I was unfamiliar with the area, so I didn't' know how close we could get before he'd see us. We held back in a wash with a few bushes and one tree and tried to call him out into the open. He wasn't having any of that, so we ran part of the way towards him since we were caught out in the open, and then began slithering like two snakes to reach the point where the field dropped into the woods. By then we could tell that he had drifted into the woods and we should have made this move sooner, but it came down to not knowing the terrain. We moved to the trees and began to call, but he had doubled his distance and his gobbling. Again, all I could think was he was following a hen like many of the birds we encountered and wanted us to follow.
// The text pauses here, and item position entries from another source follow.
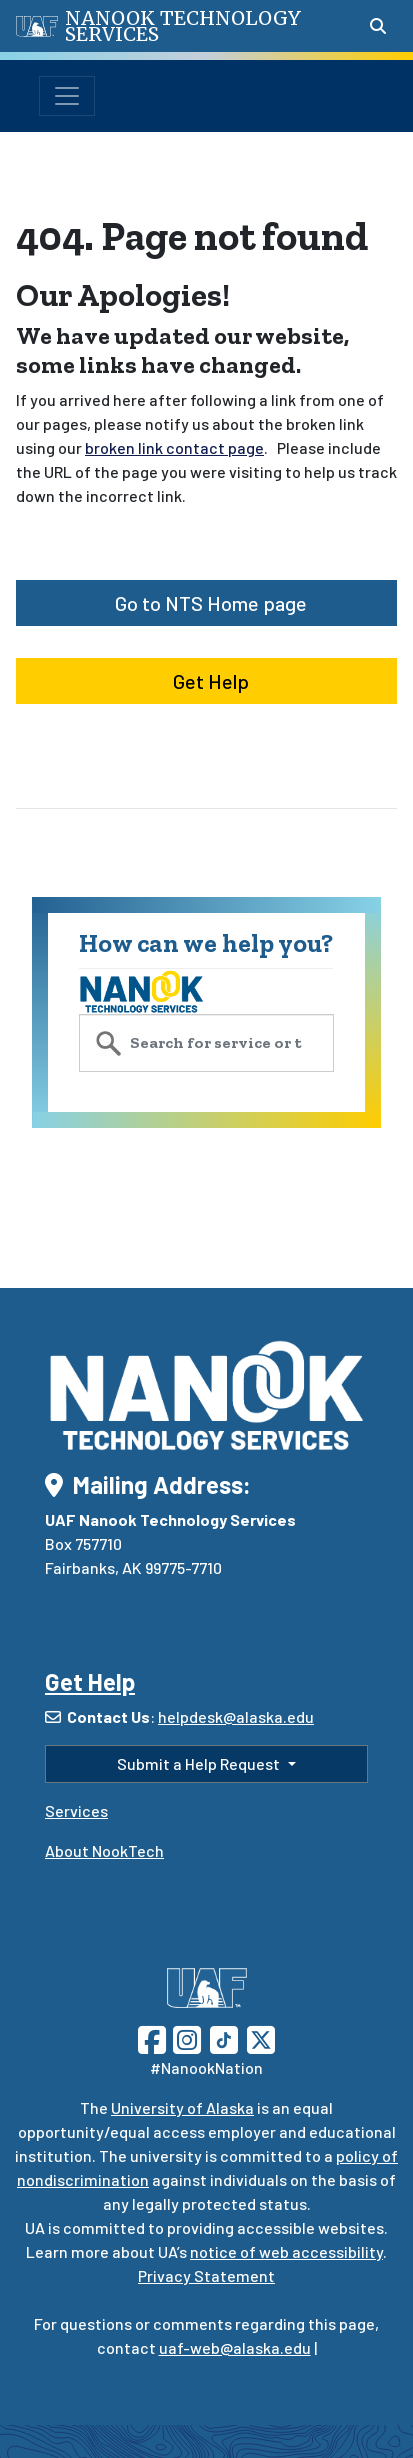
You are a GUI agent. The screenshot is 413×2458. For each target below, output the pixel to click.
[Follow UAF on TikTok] (224, 2037)
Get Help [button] (207, 681)
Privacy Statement (206, 2275)
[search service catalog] (206, 1043)
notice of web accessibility (286, 2251)
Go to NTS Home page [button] (207, 603)
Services (76, 1810)
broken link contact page (174, 447)
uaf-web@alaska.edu (235, 2347)
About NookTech (104, 1850)
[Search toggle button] (378, 26)
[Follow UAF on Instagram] (185, 2037)
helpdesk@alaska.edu (236, 1716)
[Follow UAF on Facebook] (152, 2037)
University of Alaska (182, 2107)
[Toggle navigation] (67, 96)
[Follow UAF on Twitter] (261, 2037)
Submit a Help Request (200, 1763)
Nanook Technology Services (183, 26)
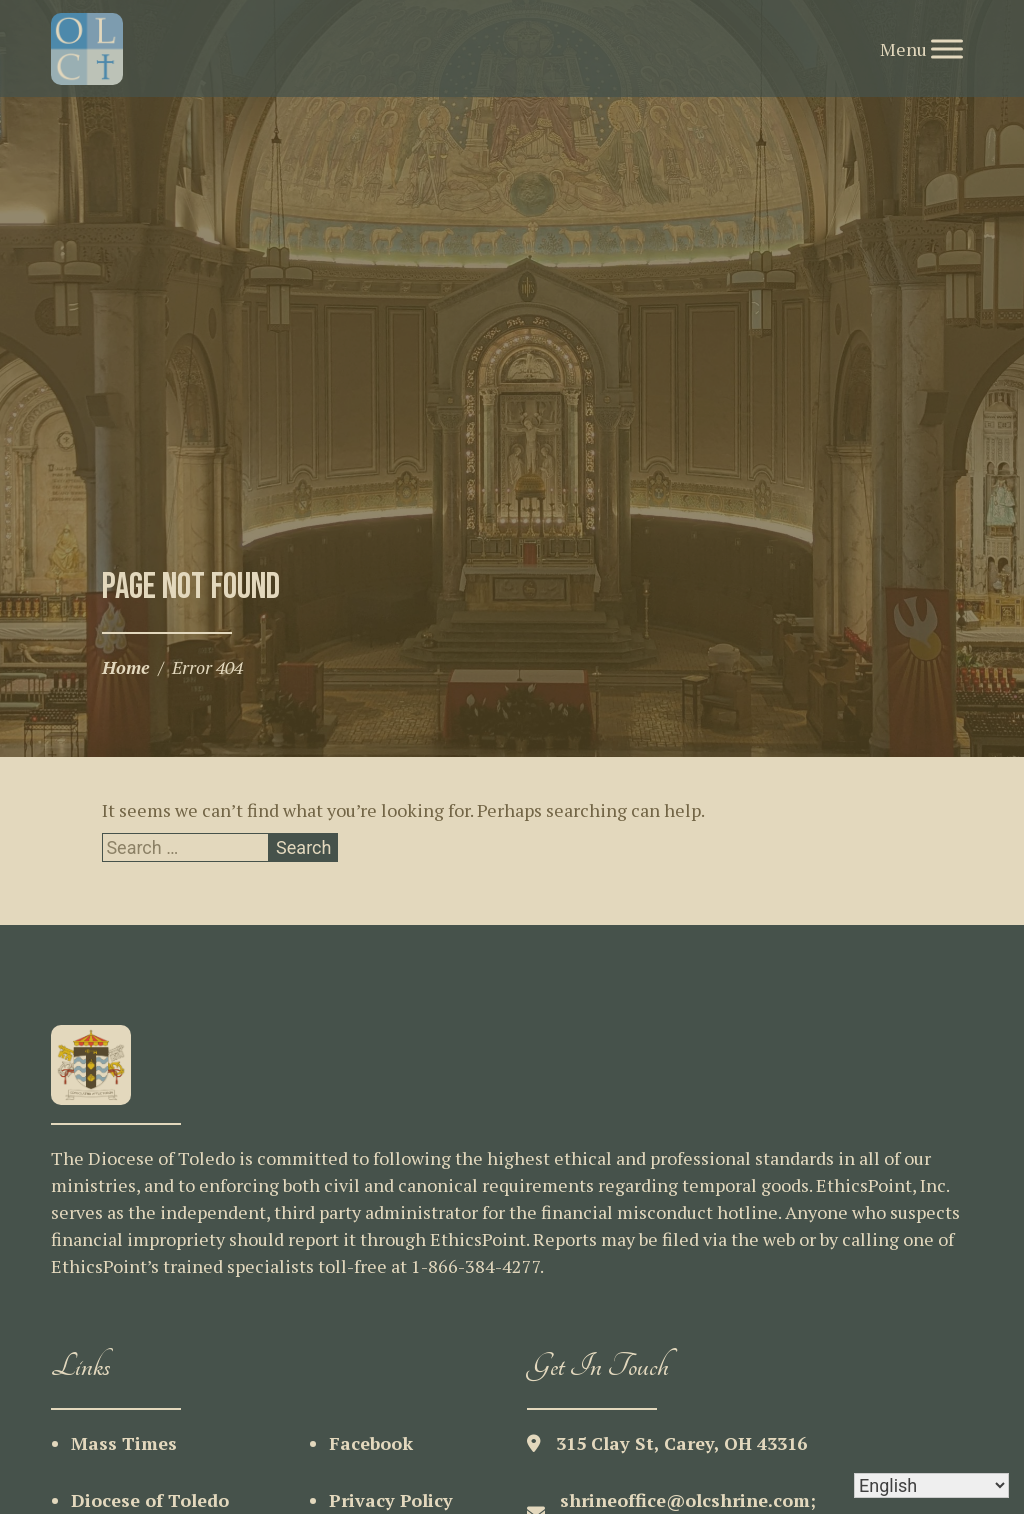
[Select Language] (931, 1485)
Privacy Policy (391, 1500)
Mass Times (124, 1443)
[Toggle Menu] (947, 48)
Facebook (371, 1443)
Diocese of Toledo (150, 1500)
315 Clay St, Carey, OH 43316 (681, 1443)
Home (126, 667)
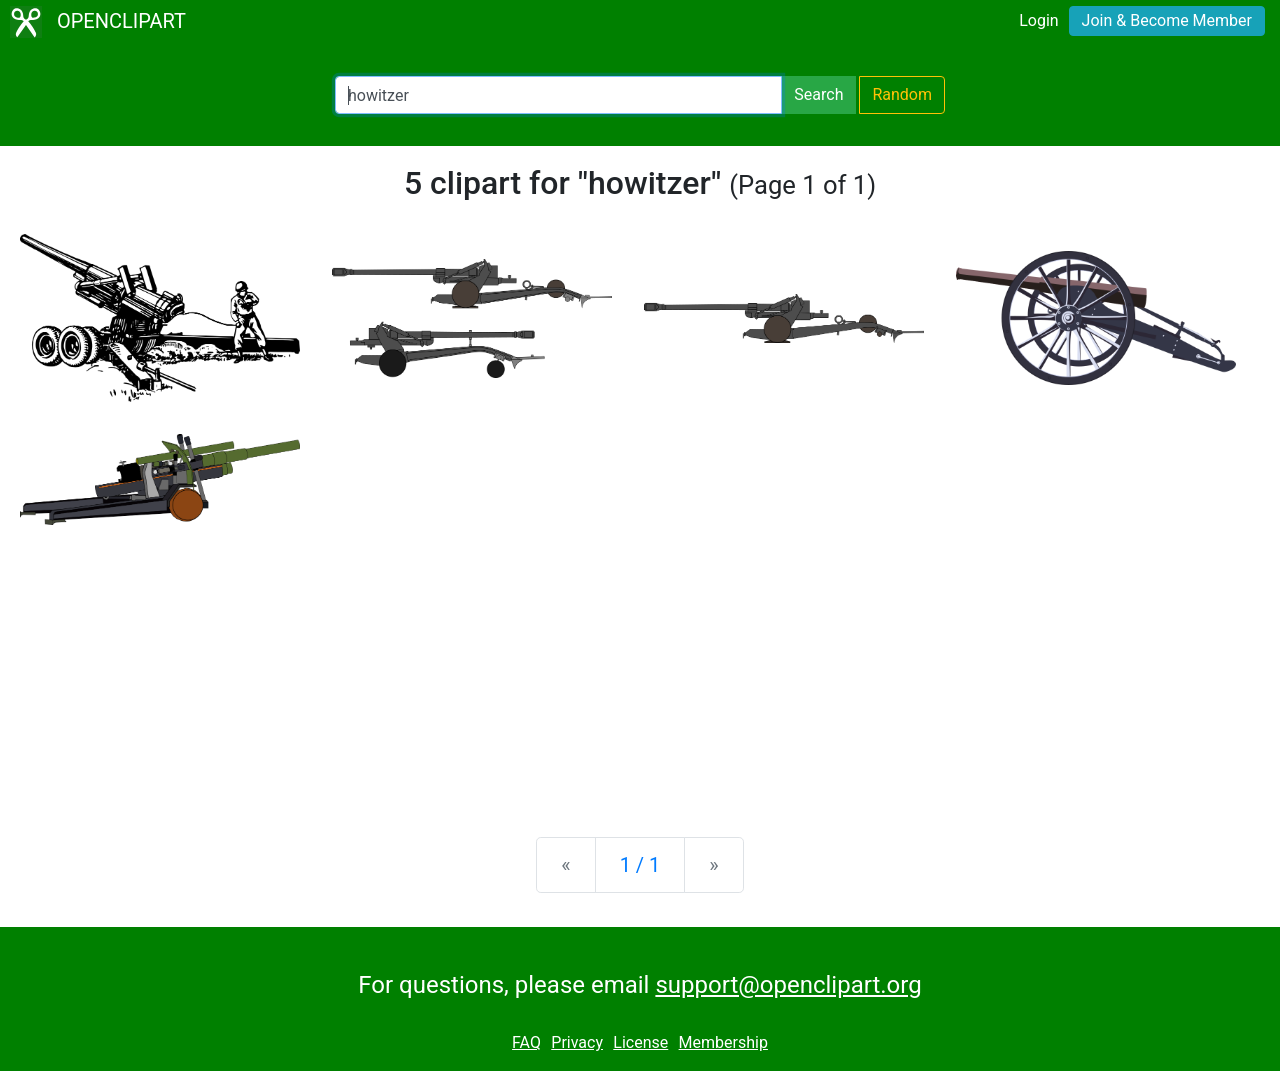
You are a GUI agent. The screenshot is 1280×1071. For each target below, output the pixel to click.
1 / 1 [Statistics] (640, 865)
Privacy (577, 1042)
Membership (723, 1042)
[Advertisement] (640, 665)
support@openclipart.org (788, 985)
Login (1038, 20)
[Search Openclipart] (558, 95)
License (640, 1042)
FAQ (526, 1042)
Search (818, 94)
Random (902, 94)
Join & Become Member (1167, 20)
We moved a couple hundred yards again and onto the next ridge. He had moved even further, but seemed more interested. We waited. He eventually ended up just out of sight but within 60 to 70 yards. His last three gobbles were progressively closer from 100 yards, 80 yards, 60 yards, and we were prepared for him to crest the rise and walk into the gun giving us a last day bird. But...........as it so often happens, he never materialized. The next time he gobbled, and there was only one more time, he was 200 yards. I don't know what happened other than he was doing what a turkey does best.........act like a turkey and do whatever they darn well please.
Time was running out because we had worked this bird for near 3 hours, it was almost 8:30, and we had to be at the truck by 10 so we could check out by 11 and start the drive home. We had heard one of the other birds gobble a few times sporadically during our hunt for this bird, so we attempted to provoke a gobble as we circled back toward the truck for the last hour and a half. We managed to see one lone hen that I'm sure had a nest close by, but no toms were seen or heard.
The final sunrise of the 2011 season.
It's always a depressing day when you know you've just closed out another spring turkey season, but it was a good one like most of them. I didn't kill the number of birds this season that I did last season, but that is mostly the result of my kids coming of age and not for lack of opportunity. Isaac is becoming quite the sidekick and will want to do it his own way before I know it. Boyd and Olivia are just now wanting time of their own, but aren't quite willing to put much effort into it. Hopefully that will improve, and the only way I know to work on that is to give them as much opportunity as possible. That in turn means less time with my own finger on the trigger.